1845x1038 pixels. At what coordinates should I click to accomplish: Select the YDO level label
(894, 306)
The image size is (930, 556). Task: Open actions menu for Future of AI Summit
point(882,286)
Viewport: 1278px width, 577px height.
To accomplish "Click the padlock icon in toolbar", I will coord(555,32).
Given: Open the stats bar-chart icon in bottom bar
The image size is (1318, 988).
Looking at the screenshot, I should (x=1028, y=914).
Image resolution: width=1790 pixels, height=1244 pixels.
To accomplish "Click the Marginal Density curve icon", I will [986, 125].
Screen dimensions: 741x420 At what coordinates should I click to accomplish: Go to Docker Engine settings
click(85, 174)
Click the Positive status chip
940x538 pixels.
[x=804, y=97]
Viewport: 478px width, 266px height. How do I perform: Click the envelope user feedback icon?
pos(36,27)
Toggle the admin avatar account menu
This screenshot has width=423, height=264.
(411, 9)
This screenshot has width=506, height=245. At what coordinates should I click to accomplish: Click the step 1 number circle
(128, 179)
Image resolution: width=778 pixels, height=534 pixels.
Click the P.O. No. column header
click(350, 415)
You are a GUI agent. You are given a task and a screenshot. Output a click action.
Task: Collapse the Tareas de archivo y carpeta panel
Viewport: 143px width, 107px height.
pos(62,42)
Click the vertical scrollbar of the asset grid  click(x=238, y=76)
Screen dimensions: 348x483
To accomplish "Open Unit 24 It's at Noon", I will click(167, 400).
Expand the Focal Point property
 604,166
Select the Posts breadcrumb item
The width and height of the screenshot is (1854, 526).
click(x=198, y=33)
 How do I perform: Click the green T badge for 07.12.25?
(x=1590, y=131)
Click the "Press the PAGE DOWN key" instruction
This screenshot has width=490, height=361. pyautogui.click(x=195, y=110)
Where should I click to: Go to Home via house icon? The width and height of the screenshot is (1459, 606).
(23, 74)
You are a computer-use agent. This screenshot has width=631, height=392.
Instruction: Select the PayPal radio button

⁂

## EXERCISE:
Rewrite the lines above, swapping each "Viewport" for "Window" and leaving everything else unchanged.

## TASK RESULT:
1845x1038 pixels. At what coordinates should I click to accomplish: Select the YDO level label
(894, 306)
The image size is (930, 556). Task: Open actions menu for Future of AI Summit
point(882,286)
Window: 1278px width, 577px height.
To accomplish "Click the padlock icon in toolbar", I will coord(555,32).
Given: Open the stats bar-chart icon in bottom bar
The image size is (1318, 988).
Looking at the screenshot, I should (x=1028, y=914).
Image resolution: width=1790 pixels, height=1244 pixels.
To accomplish "Click the Marginal Density curve icon", I will [986, 125].
Screen dimensions: 741x420 At what coordinates should I click to accomplish: Go to Docker Engine settings
click(85, 174)
Click the Positive status chip
940x538 pixels.
[x=804, y=97]
Window: 478px width, 266px height. How do I perform: Click the envelope user feedback icon?
pos(36,27)
Toggle the admin avatar account menu
This screenshot has width=423, height=264.
(411, 9)
This screenshot has width=506, height=245. At what coordinates should I click to accomplish: Click the step 1 number circle
(128, 179)
Image resolution: width=778 pixels, height=534 pixels.
Click the P.O. No. column header
click(350, 415)
You are a GUI agent. You are given a task and a screenshot. Output a click action.
Task: Collapse the Tareas de archivo y carpeta panel
Window: 143px width, 107px height.
pos(62,42)
Click the vertical scrollbar of the asset grid  click(x=238, y=76)
Screen dimensions: 348x483
To accomplish "Open Unit 24 It's at Noon", I will click(167, 400).
Expand the Focal Point property
 604,166
Select the Posts breadcrumb item
The width and height of the screenshot is (1854, 526).
click(x=198, y=33)
 How do I perform: Click the green T badge for 07.12.25?
(x=1590, y=131)
Click the "Press the PAGE DOWN key" instruction
This screenshot has width=490, height=361. pyautogui.click(x=195, y=110)
Where should I click to: Go to Home via house icon? The width and height of the screenshot is (1459, 606).
(23, 74)
You are a computer-use agent. This screenshot has width=631, height=392.
Instruction: Select the PayPal radio button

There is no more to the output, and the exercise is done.